# start of RECORDS TO PROCESS

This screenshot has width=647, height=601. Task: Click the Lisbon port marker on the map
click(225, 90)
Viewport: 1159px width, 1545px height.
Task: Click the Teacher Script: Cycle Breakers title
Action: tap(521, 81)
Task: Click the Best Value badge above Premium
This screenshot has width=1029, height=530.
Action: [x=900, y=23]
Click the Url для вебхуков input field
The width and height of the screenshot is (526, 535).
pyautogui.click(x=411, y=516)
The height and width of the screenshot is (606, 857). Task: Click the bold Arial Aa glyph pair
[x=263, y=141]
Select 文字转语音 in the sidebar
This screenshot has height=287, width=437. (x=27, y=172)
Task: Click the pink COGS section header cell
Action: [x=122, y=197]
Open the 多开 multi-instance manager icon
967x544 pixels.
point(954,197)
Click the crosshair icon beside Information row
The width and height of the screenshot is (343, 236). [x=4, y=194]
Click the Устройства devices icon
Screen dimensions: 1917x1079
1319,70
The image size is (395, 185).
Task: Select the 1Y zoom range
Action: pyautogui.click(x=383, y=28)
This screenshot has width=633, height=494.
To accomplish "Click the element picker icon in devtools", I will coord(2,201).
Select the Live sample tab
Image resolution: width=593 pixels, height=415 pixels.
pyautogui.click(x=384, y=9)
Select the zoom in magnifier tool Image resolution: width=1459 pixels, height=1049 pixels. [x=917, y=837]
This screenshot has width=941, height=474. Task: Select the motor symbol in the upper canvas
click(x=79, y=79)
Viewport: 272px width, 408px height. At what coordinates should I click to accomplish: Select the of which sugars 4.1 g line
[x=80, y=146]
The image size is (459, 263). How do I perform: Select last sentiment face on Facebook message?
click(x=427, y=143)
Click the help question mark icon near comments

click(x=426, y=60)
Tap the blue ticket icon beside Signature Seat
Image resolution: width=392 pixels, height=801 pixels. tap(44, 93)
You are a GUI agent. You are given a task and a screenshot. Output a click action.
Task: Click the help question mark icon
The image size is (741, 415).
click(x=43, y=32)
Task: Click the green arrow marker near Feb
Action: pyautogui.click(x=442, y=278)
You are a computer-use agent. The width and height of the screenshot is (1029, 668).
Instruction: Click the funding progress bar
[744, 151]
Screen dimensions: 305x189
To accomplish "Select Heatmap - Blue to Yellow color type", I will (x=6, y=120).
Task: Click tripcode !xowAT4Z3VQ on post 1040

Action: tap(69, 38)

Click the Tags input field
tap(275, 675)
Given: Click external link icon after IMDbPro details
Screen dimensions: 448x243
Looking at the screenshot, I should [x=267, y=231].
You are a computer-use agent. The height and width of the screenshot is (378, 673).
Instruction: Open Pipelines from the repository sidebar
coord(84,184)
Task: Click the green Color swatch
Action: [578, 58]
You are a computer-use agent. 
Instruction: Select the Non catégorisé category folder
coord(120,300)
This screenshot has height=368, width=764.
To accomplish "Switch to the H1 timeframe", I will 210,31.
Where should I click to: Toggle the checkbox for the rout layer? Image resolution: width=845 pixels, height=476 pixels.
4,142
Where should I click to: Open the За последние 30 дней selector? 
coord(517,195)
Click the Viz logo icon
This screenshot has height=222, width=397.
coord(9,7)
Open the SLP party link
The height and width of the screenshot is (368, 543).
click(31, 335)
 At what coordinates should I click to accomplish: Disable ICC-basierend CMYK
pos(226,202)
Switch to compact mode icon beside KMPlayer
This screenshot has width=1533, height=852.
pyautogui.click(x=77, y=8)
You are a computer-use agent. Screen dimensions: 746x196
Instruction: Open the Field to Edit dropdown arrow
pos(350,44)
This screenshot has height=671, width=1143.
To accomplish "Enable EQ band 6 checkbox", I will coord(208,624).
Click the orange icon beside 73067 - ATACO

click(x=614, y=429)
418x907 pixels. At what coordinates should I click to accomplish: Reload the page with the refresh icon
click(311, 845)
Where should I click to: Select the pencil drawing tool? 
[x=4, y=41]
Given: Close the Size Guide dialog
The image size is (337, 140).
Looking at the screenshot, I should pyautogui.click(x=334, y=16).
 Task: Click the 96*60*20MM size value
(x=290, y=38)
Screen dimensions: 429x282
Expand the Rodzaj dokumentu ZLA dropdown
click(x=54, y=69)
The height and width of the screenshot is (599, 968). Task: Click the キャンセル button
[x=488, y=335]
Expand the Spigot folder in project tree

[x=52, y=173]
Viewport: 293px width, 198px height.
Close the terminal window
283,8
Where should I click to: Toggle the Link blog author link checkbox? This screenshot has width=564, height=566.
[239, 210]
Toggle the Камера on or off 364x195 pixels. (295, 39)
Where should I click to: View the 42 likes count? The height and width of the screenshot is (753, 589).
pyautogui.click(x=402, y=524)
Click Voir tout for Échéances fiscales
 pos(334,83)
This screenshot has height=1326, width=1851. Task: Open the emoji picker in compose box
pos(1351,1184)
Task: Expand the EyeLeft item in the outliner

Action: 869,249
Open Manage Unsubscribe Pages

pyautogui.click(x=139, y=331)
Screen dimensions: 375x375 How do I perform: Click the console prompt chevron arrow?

# end of RECORDS TO PROCESS

- EXERCISE BRIEF
Present the lines of the entries above as a numbered list, omitting any blank lines.

- SOLUTION BELOW
1. This screenshot has width=647, height=601. Task: Click the Lisbon port marker on the map
2. click(225, 90)
3. Viewport: 1159px width, 1545px height.
4. Task: Click the Teacher Script: Cycle Breakers title
5. Action: tap(521, 81)
6. Task: Click the Best Value badge above Premium
7. This screenshot has width=1029, height=530.
8. Action: [x=900, y=23]
9. Click the Url для вебхуков input field
10. The width and height of the screenshot is (526, 535).
11. pyautogui.click(x=411, y=516)
12. The height and width of the screenshot is (606, 857). Task: Click the bold Arial Aa glyph pair
13. [x=263, y=141]
14. Select 文字转语音 in the sidebar
15. This screenshot has height=287, width=437. (x=27, y=172)
16. Task: Click the pink COGS section header cell
17. Action: [x=122, y=197]
18. Open the 多开 multi-instance manager icon
19. 967x544 pixels.
20. point(954,197)
21. Click the crosshair icon beside Information row
22. The width and height of the screenshot is (343, 236). [x=4, y=194]
23. Click the Устройства devices icon
24. Screen dimensions: 1917x1079
25. 1319,70
26. The image size is (395, 185).
27. Task: Select the 1Y zoom range
28. Action: pyautogui.click(x=383, y=28)
29. This screenshot has width=633, height=494.
30. To accomplish "Click the element picker icon in devtools", I will coord(2,201).
31. Select the Live sample tab
32. Image resolution: width=593 pixels, height=415 pixels.
33. pyautogui.click(x=384, y=9)
34. Select the zoom in magnifier tool Image resolution: width=1459 pixels, height=1049 pixels. [x=917, y=837]
35. This screenshot has width=941, height=474. Task: Select the motor symbol in the upper canvas
36. click(x=79, y=79)
37. Viewport: 272px width, 408px height. At what coordinates should I click to accomplish: Select the of which sugars 4.1 g line
38. [x=80, y=146]
39. The image size is (459, 263). How do I perform: Select last sentiment face on Facebook message?
40. click(x=427, y=143)
41. Click the help question mark icon near comments
42. click(x=426, y=60)
43. Tap the blue ticket icon beside Signature Seat
44. Image resolution: width=392 pixels, height=801 pixels. tap(44, 93)
45. You are a GUI agent. You are given a task and a screenshot. Output a click action.
46. Task: Click the help question mark icon
47. The image size is (741, 415).
48. click(x=43, y=32)
49. Task: Click the green arrow marker near Feb
50. Action: pyautogui.click(x=442, y=278)
51. You are a computer-use agent. The width and height of the screenshot is (1029, 668).
52. Instruction: Click the funding progress bar
53. [744, 151]
54. Screen dimensions: 305x189
55. To accomplish "Select Heatmap - Blue to Yellow color type", I will (x=6, y=120).
56. Task: Click tripcode !xowAT4Z3VQ on post 1040
57. Action: tap(69, 38)
58. Click the Tags input field
59. tap(275, 675)
60. Given: Click external link icon after IMDbPro details
61. Screen dimensions: 448x243
62. Looking at the screenshot, I should [x=267, y=231].
63. You are a computer-use agent. The height and width of the screenshot is (378, 673).
64. Instruction: Open Pipelines from the repository sidebar
65. coord(84,184)
66. Task: Click the green Color swatch
67. Action: [578, 58]
68. You are a computer-use agent. 
69. Instruction: Select the Non catégorisé category folder
70. coord(120,300)
71. This screenshot has height=368, width=764.
72. To accomplish "Switch to the H1 timeframe", I will 210,31.
73. Where should I click to: Toggle the checkbox for the rout layer? Image resolution: width=845 pixels, height=476 pixels.
74. 4,142
75. Where should I click to: Open the За последние 30 дней selector? 
76. coord(517,195)
77. Click the Viz logo icon
78. This screenshot has height=222, width=397.
79. coord(9,7)
80. Open the SLP party link
81. The height and width of the screenshot is (368, 543).
82. click(31, 335)
83.  At what coordinates should I click to accomplish: Disable ICC-basierend CMYK
84. pos(226,202)
85. Switch to compact mode icon beside KMPlayer
86. This screenshot has width=1533, height=852.
87. pyautogui.click(x=77, y=8)
88. You are a computer-use agent. Screen dimensions: 746x196
89. Instruction: Open the Field to Edit dropdown arrow
90. pos(350,44)
91. This screenshot has height=671, width=1143.
92. To accomplish "Enable EQ band 6 checkbox", I will coord(208,624).
93. Click the orange icon beside 73067 - ATACO
94. click(x=614, y=429)
95. 418x907 pixels. At what coordinates should I click to accomplish: Reload the page with the refresh icon
96. click(311, 845)
97. Where should I click to: Select the pencil drawing tool? 
98. [x=4, y=41]
99. Given: Close the Size Guide dialog
100. The image size is (337, 140).
101. Looking at the screenshot, I should pyautogui.click(x=334, y=16).
102.  Task: Click the 96*60*20MM size value
103. (x=290, y=38)
104. Screen dimensions: 429x282
105. Expand the Rodzaj dokumentu ZLA dropdown
106. click(x=54, y=69)
107. The height and width of the screenshot is (599, 968). Task: Click the キャンセル button
108. [x=488, y=335]
109. Expand the Spigot folder in project tree
110. [x=52, y=173]
111. Viewport: 293px width, 198px height.
112. Close the terminal window
113. 283,8
114. Where should I click to: Toggle the Link blog author link checkbox? This screenshot has width=564, height=566.
115. [239, 210]
116. Toggle the Камера on or off 364x195 pixels. (295, 39)
117. Where should I click to: View the 42 likes count? The height and width of the screenshot is (753, 589).
118. pyautogui.click(x=402, y=524)
119. Click Voir tout for Échéances fiscales
120.  pos(334,83)
121. This screenshot has height=1326, width=1851. Task: Open the emoji picker in compose box
122. pos(1351,1184)
123. Task: Expand the EyeLeft item in the outliner
124. Action: 869,249
125. Open Manage Unsubscribe Pages
126. pyautogui.click(x=139, y=331)
127. Screen dimensions: 375x375 How do I perform: Click the console prompt chevron arrow?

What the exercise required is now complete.